Михалков предложил показывать в школах 100 лучших фильмов

По мнению режиссера, они должны войти в учебную программу

Никита Михалков — ньюсмейкер первостатейный. Каждое его заявление тут же цитируется и обязательно комментируется — в последнее время, правда, зачастую в ироничных тонах. Но на днях Никита Сергеевич озвучил идею, за которую я немедленно снял бы перед ним шляпу, если бы ее носил. На круглом столе в Союзе кинематографистов он предложил ввести в школах новую учебную программу — «Сто лучших фильмов», и эта инициатива вызвала у меня исключительно положительные эмоции.

Не скажу, что эта идея нова — о ней мечтали классики нашего кино: Ромм, Пырьев, Герасимов. Эту идею в беседах со мной не раз озвучивали Сергей Соловьев, Карен Шахназаров, Вадим Абдрашитов, Павел Лунгин и многие другие мастера современного экрана. Но лишь в устах Михалкова — как ни крути, самого влиятельного кинематографиста страны — эта идея на глазах стала материальной силой. Неслучайно ее тут же поддержал министр культуры Владимир Мединский. Думаю, ее с энтузиазмом подхватит и глава думского комитета по культуре Станислав Говорухин. А отсюда уже недалеко и до практических решений.

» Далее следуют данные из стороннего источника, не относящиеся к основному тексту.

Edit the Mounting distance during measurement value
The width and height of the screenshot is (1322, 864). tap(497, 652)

Зачем нужен в школе такой предмет, могут спросить меня. Ведь кино и так льется с экранов неостановимым потоком. Смотри не хочу. И литературу, мол, тоже неслучайно теперь урезали в школьных программах — книгами на любой вкус и так завалены все книжные лотки. Но не все, что лежит на книжных развалах, имеет отношение к литературе. Не потому ли в школах и вузах проходят Пушкина и Достоевского, Чехова и Толстого, Астафьева и Распутина, а не Донцову с Устиновой и не Минаева с Акуниным?

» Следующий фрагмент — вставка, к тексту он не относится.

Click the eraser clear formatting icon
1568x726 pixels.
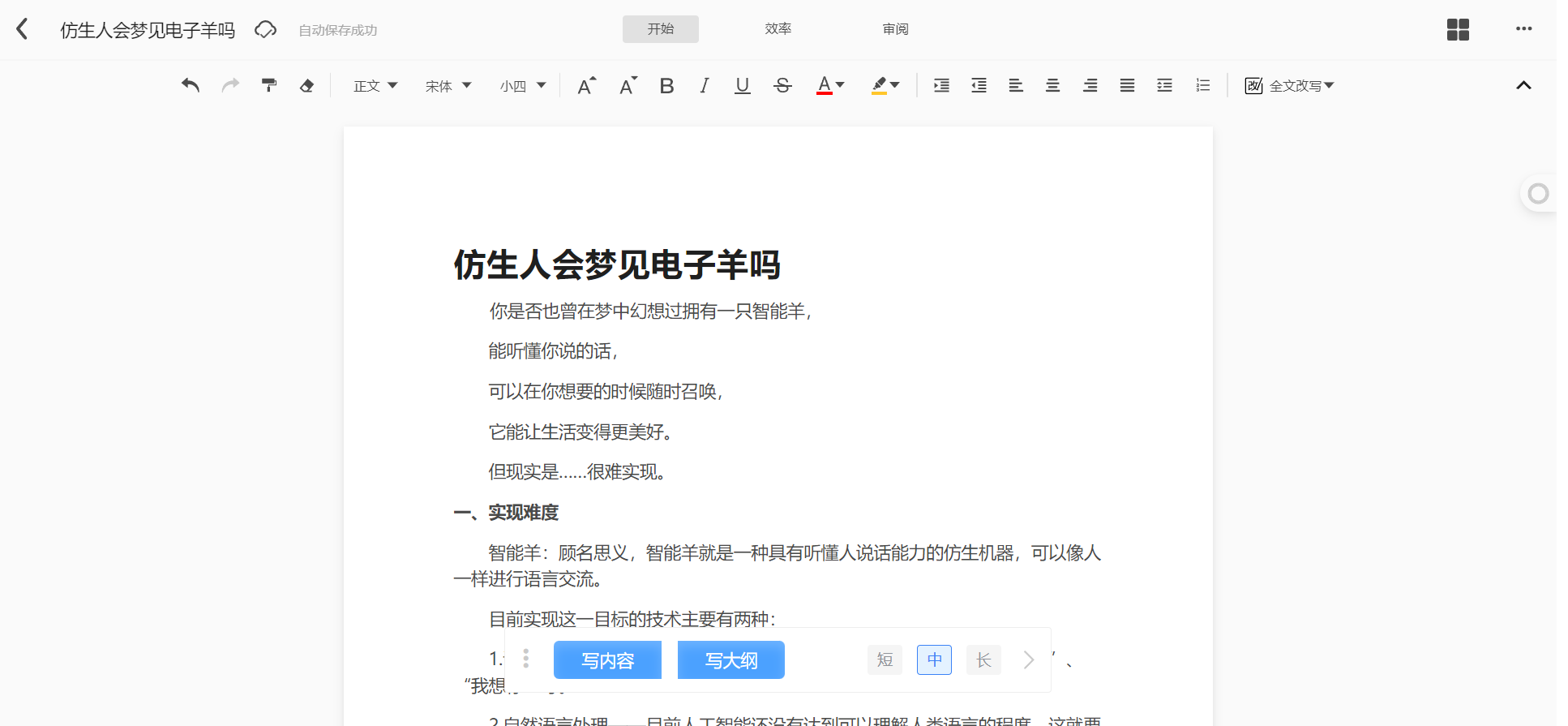pyautogui.click(x=306, y=85)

И точно так же не все, что показывают на экране, имеет отношение к искусству кино. Родившись как развлечение, как балаган, кино стараниями великих сподвижников — Чаплина и Эйзенштейна, Довженко и Гриффита, Бергмана и Тарковского, Феллини и Бунюэля, Куросавы и Бондарчука, Антониони и Ангелопулоса, Бертолуччи и Трюффо (этот список можно длить долго) — превратилось еще и в яркое, самостоятельное, самобытное искусство. Которое имеет свой язык. Свои средства выразительности. Свою мифологию. Свои неоспоримые шедевры. Свою систему коммуникаций со зрителем. И научиться отличать кино от киношки, бездумные пустячки от настоящих произведений киноискусства, которые заставляют трудиться ум и душу, — в этом и состоит задача предмета, который лоббирует Михалков.

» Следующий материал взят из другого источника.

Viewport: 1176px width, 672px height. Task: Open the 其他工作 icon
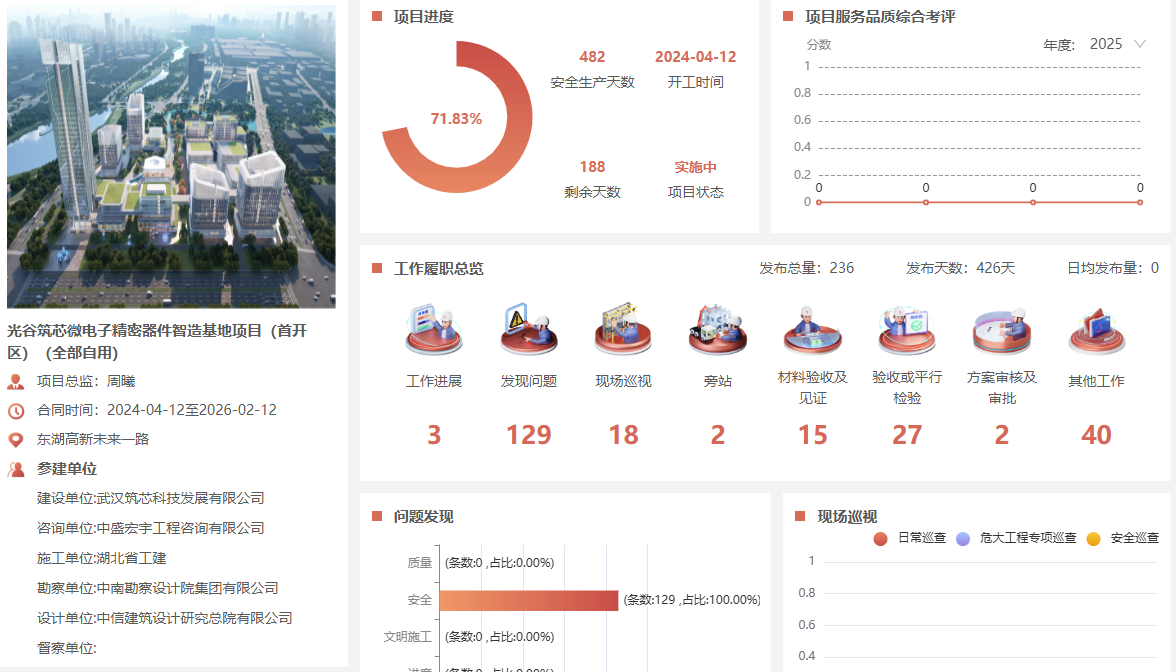click(x=1096, y=331)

Я, кстати, против того, чтобы ограничить спецкурс изучением ста лучших фильмов. Во-первых, кто их будет определять? Уж не сам ли Михалков? И не по принципу ли «свои — чужие»? Во-вторых, в этом есть изначальная уступка пошлым обывательским аналогиям: «Сто самых пикантных любовных связей», «Сто главных убийств», «Сто великих отравлений»: За свою более чем столетнюю историю кинематограф дал миру не сотни, а тысячи замечательных, а то и великих фильмов. В одном только Госфильмофонде России хранится 60 тысяч лент со всего мира. Поэтому такой предмет, как история кино, если он появится в школьных программах, надо изучать как яркое, целостное и глубокое явление. С обязательным просмотром фильмов. С заинтересованным обсуждением увиденного. С коллективным переживанием высоких эмоций.

«Прекрасное пробуждает доброе», — говорил классик. Я абсолютно уверен, что человек, способный заплакать над судьбой бродяжки Чарли, или задуматься над духовными исканиями героев Тарковского, или оценить фильмы «новой волны» российского кино, — такой человек никогда не сможет ударить другого человека. Или сокрушить витрину универмага. Или украсть детский велосипед на лестничной площадке. Или нагадить у выхода из метро.

А вот от человека, воспитанного на «Беременном» и «Яйцах судьбы», всего этого вполне можно ждать. Что мы и наблюдаем в окружающей нас жизни.